Des députés du parti nationaliste ukrainien Svoboda, qui participe au gouvernement de transition, se trouvaient mercredi confrontés à une levée de boucliers après avoir brutalisé le patron de la télévision publique pour le contraindre à la démission.

Le parquet général a annoncé l'ouverture d'une enquête préliminaire afin d'établir les faits, qui se sont déroulés mardi.

Selon une vidéo diffusée par le site internet Ukraïnska Pravda, trois députés se sont introduits dans le bureau d'Olexandre Panteleïmonov, directeur général de la télévision nationale, l'accusant de propagande en faveur du pouvoir pendant le mouvement de contestation qui a conduit à la fuite du président Viktor Ianoukovitch.

Face à son refus de quitter ses fonctions et à sa tentative de prendre la fuite, les élus ont retenu de force le responsable nommé début 2013 sous M. Ianoukovitch, et l'ont violemment obligé à s'asseoir et à signer une lettre de démission.

L'incident a été vivement dénoncé par la fédération professionnelle des journalistes et des leaders politiques.

Dès mardi soir, le premier ministre Arseni Iatseniouk a parlé d'«actes inadmissibles». Le ministre de l'Intérieur Arsen Avakov a qualifié ces actes de «monstrueux».

L'ex-champion de boxe Vitali Klitschko, candidat à la présidentielle du 25 mai, a appelé les élus concernés à la démission, estimant que c'était au public et aux autorités de juger le travail de M. Panteleïmonov et «pas aux députés utilisant la force».

Le chef de file de Svoboda Oleg Tiagnybok a également fait part de sa réprobation. «Nous devons comprendre que nous ne faisons plus partie de l'opposition, mais (que nous sommes) au pouvoir. Nous disposons d'autres moyens de lutte, même contre les traîtres», a-t-il plaidé.

L'un des députés en cause, Igor Mirochnytchenko, a présenté ses excuses, affirmant avoir agi «sous le coup de l'émotion». L'élu, lui-même ancien journaliste sportif, a cependant refusé d'abandonner son mandat, en l'absence d'une décision de justice en ce sens.

Amnistie réclame une enquête

La télévision publique a été accusée de mensonges et de propagande par les manifestants qui demandaient le départ de M. Ianoukovitch, tandis que les chaînes privées, critiques envers le mouvement de contestation au départ, ont rapidement adopté un ton plus neutre.

M. Mirochnytchenko a accusé mercredi la première chaîne publique de prendre sous l'ancien pouvoir des ordres directement de la présidence, du gouvernement voire du fils du président et de renvoyer les journalistes refusant de s'y soumettre.

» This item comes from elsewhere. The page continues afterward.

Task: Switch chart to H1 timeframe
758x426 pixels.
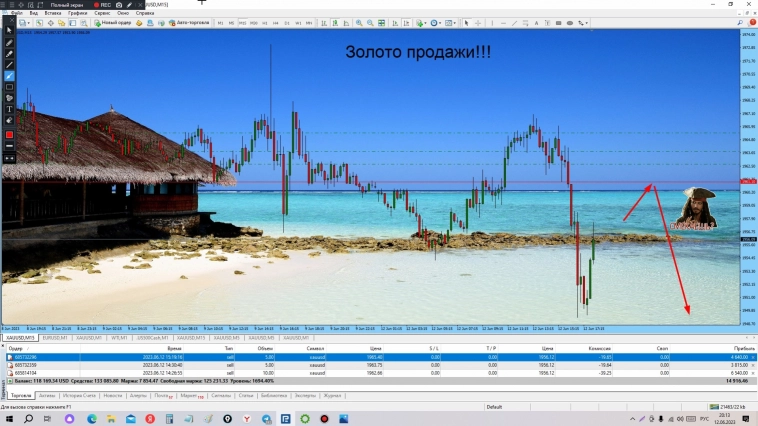Action: click(265, 22)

«Ce sont des gens qui répandent des informations grâce à la propagande du Kremlin, qui sont déçus de la victoire de Maïdan, qui sont favorables à la désintégration du pays», a ajouté le député, aux cheveux longs en queue de cheval, qui s'est illustré en 2012 par des propos antisémites contre l'actrice américaine d'origine ukrainienne Mila Kunis.

L'organisation de défense de droits de l'homme Amnistie internationale a réclamé une enquête et souligné que M. Mirochnytchenko appartenait à la commission parlementaire responsable de la liberté de la presse.

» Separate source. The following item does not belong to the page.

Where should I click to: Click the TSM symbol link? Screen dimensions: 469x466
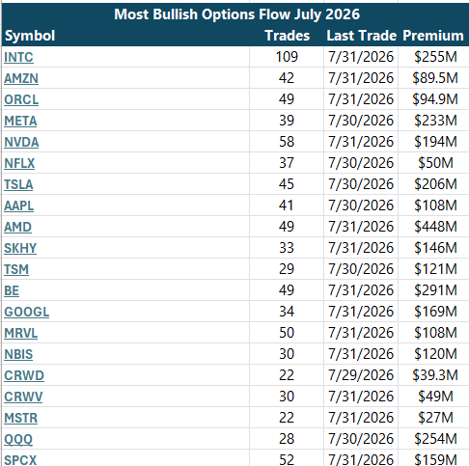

«Les autorités doivent envoyer un signal que ce genre d'attitude ne sera pas toléré en Ukraine», a demandé l'ONG.

La représentante de l'Organisation pour la sécurité et la coopération en Europe (OSCE) Dunja Mijatovic a écrit au président par intérim Olexandre Tourtchninov pour condamner «un incident très grave», soulignant qu'il s'agissait du deuxième cas de ce type en quelques jours.

Selon elle, un groupe s'est introduit dans les locaux de la télévision publique dans la ville de Tcherniguiv (nord) pour forcer le directeur, Arkadi Bilibaïev, à la démission.

Une vingtaine de personnes se sont rassemblées mercredi devant le parquet général à Kiev pour réclamer une enquête contre les députés de Svoboda en cause.

«Il faut arrêter d'employer la force dans ce pays», a expliqué Taras Dantchouk, 36 ans. «J'ai voté pour Svoboda et maintenant j'ai honte».